AIM OF THE TASK:
Line count for the string "will" in the records below: report that figure and nothing else.

Stored records:
= Beginning of Section =

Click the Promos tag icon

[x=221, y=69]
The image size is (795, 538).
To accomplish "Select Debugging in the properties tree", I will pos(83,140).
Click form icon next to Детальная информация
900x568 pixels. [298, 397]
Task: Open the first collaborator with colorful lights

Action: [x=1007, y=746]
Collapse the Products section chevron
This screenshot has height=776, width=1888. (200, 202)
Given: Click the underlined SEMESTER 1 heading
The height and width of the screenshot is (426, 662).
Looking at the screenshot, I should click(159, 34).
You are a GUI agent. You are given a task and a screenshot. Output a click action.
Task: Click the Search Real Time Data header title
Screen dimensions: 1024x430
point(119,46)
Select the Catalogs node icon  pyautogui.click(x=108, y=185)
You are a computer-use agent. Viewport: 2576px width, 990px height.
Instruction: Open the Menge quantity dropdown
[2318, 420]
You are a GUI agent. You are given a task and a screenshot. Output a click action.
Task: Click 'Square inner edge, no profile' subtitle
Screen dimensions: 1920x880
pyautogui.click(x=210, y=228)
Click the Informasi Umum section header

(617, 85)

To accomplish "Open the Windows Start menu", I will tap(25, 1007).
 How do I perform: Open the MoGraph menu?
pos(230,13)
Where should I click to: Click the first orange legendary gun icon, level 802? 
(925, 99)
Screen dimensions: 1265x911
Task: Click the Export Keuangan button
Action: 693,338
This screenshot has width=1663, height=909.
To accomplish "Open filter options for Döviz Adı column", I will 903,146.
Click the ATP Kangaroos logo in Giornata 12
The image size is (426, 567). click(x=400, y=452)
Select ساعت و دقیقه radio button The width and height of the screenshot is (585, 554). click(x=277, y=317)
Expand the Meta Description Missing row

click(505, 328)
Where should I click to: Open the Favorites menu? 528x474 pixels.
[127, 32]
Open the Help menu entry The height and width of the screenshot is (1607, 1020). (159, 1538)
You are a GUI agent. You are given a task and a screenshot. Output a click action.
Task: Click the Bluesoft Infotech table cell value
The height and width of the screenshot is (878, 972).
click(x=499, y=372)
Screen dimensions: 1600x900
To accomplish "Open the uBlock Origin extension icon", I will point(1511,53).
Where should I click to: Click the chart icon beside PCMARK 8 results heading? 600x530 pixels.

= End of Section =

SOLUTION FOR THIS TASK:
4